At the beginning of the school year, I hand out a document to all my students that I call “the decorum,” a set of classroom rules regarding student behavior. From one year to the next, most of the decorum remains the same, although in recent years I have made the following addition.

Do not email me. The only reason you may email me is to tell me you will not be in class the following day. For every other reason (including scheduling meetings with me), you must speak with me in person. I do not respond to any other emails from students.

This rule has become necessary as high school students have become increasingly screen dependent and less capable of speaking to one another, let alone adults, face to face. Many teachers now have students who walk out of class at the end of the day without a word, then send emails an hour later about matters that could have been settled in sixty seconds of conversation, or about issues which could easily wait until the following day and be addressed personally.

Teachers are obligated to instruct students in wisdom and virtue, but also literature and chemistry and so forth. However, I also believe good teachers help their students have good manners so they can better negotiate the world of adults. This means training students to look people in the eye when speaking or being spoken to, to hold doors, to not openly yawn and stretch and check their watches during class, not crane their necks to look at the clock in the back of the room, and not huff and sigh when they do not get their way.

Students also need experience having business-oriented conversations with authority figures and asking a teacher for an extension on an essay or lab report is a good start. In the ten years the follow high school, students will also have face to face conversations with bosses, police officers, college profs, potential in-laws, pastors, and priests. No matter how much commerce and politics is conducted online, nothing can or should ever replace the importance of confidently engaging others in person. Students who don’t have the nerve to boldly ask adults for favors, opinions, or permission will be at a significant disadvantage when they enter their 20s. The only way to acquire such nerve is through practice.
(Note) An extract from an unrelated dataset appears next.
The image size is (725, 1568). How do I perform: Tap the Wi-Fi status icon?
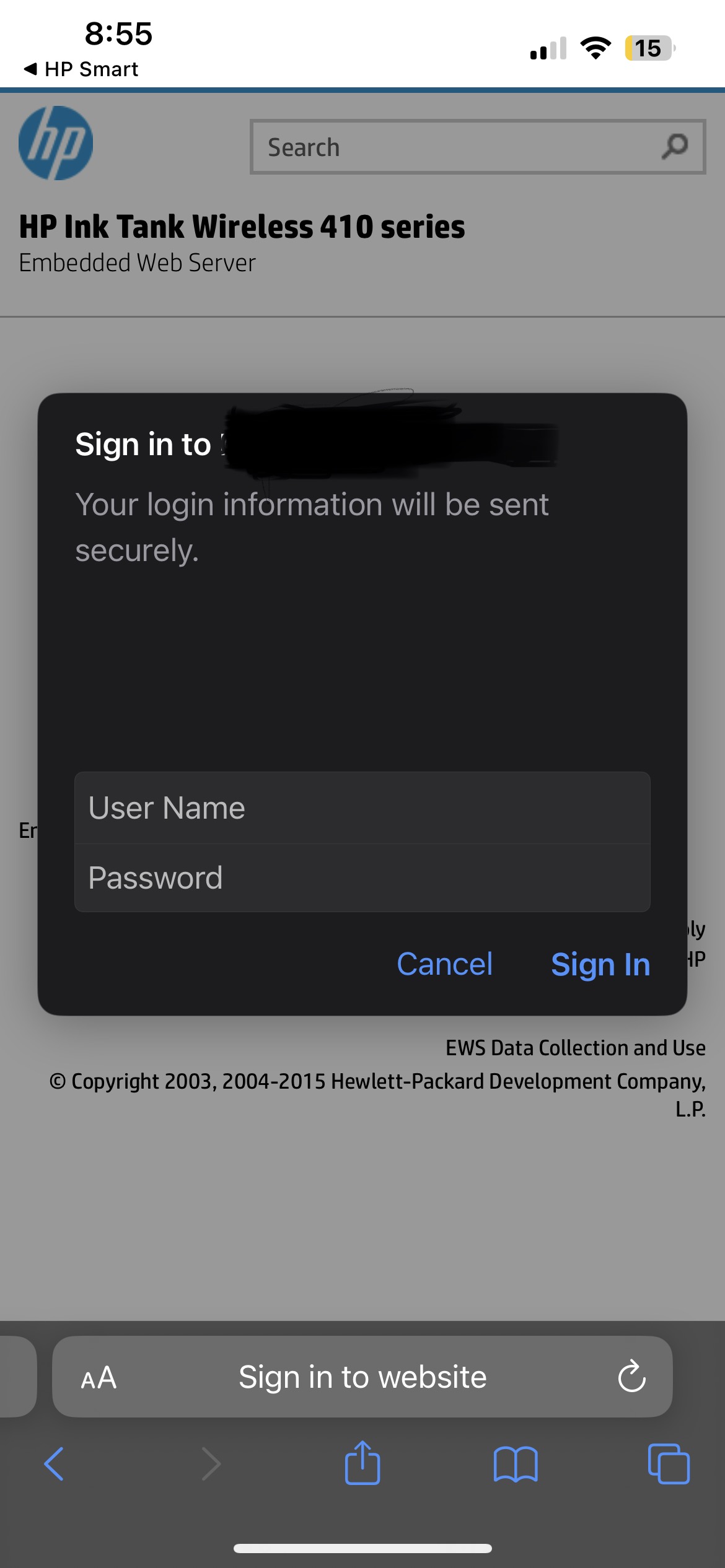tap(596, 46)
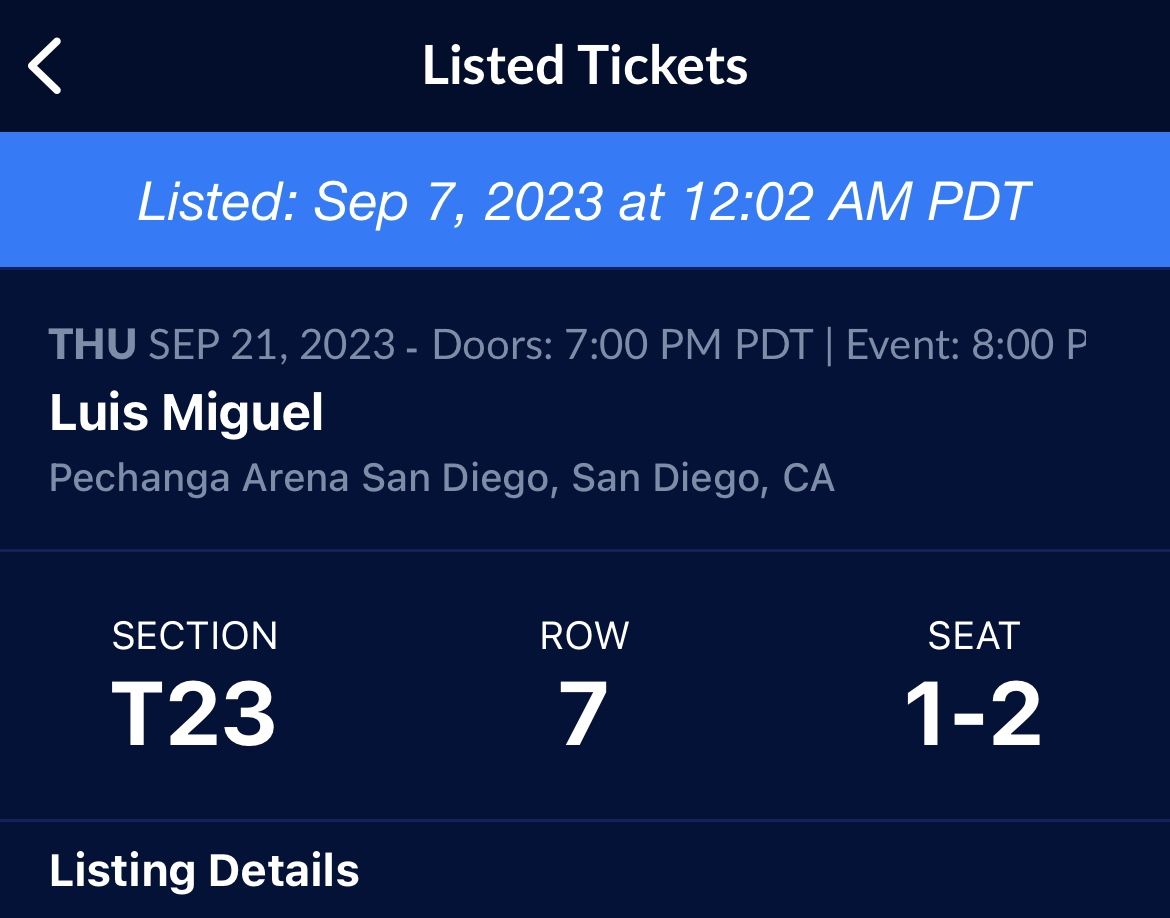
Task: Click the bold THU day label
Action: click(91, 345)
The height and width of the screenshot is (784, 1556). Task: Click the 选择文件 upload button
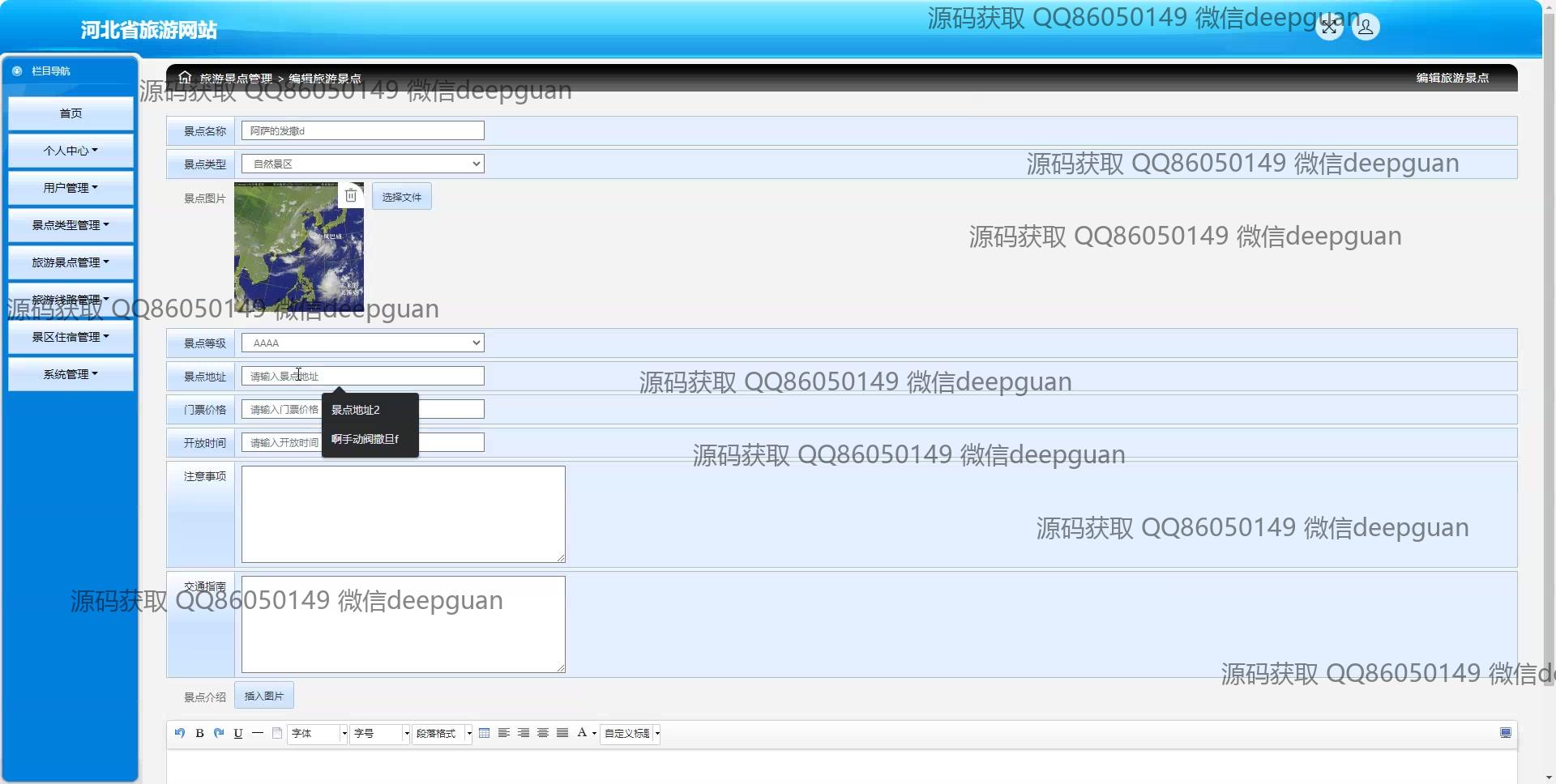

Requiring students to personally speak with teachers will help train them to advocate for themselves, which also means not allowing parents to send emails on behalf of their children when their children could just as easily take care of a matter on their own in a face to face conversation. When parents send emails to teachers asking for extensions (or higher grades), I tell parents their sons or daughters will need to come to me personally and make the request. To give you some idea of just how much a problem texting and screens have become, I would wager that more than half these requests are never ultimately made. The idea of personally asking a teacher for a favor is so terrifying, most students would rather knuckle down and get a paper done on time.

As is often the case, this strikes me as another matter wherein sentimentality is crushing our kids’ ability to live normal lives. There are plenty of parents (in classical Christian education, who vote Republican and make fun of “safe spaces” and identity politics) for whom the fear or discomfort of speaking with an adult is the whole ball game. If talking with a teacher face to face is going to make my child stressed, the teacher must make other accomodations. Requiring my child to suffer is monstrous. Learning to talk to people in person is worth the stress, though. The doctrine of the Incarnation teaches us that ours is a God Who takes care of important matters personally, even though it is painful. We have to teach our children to do the same.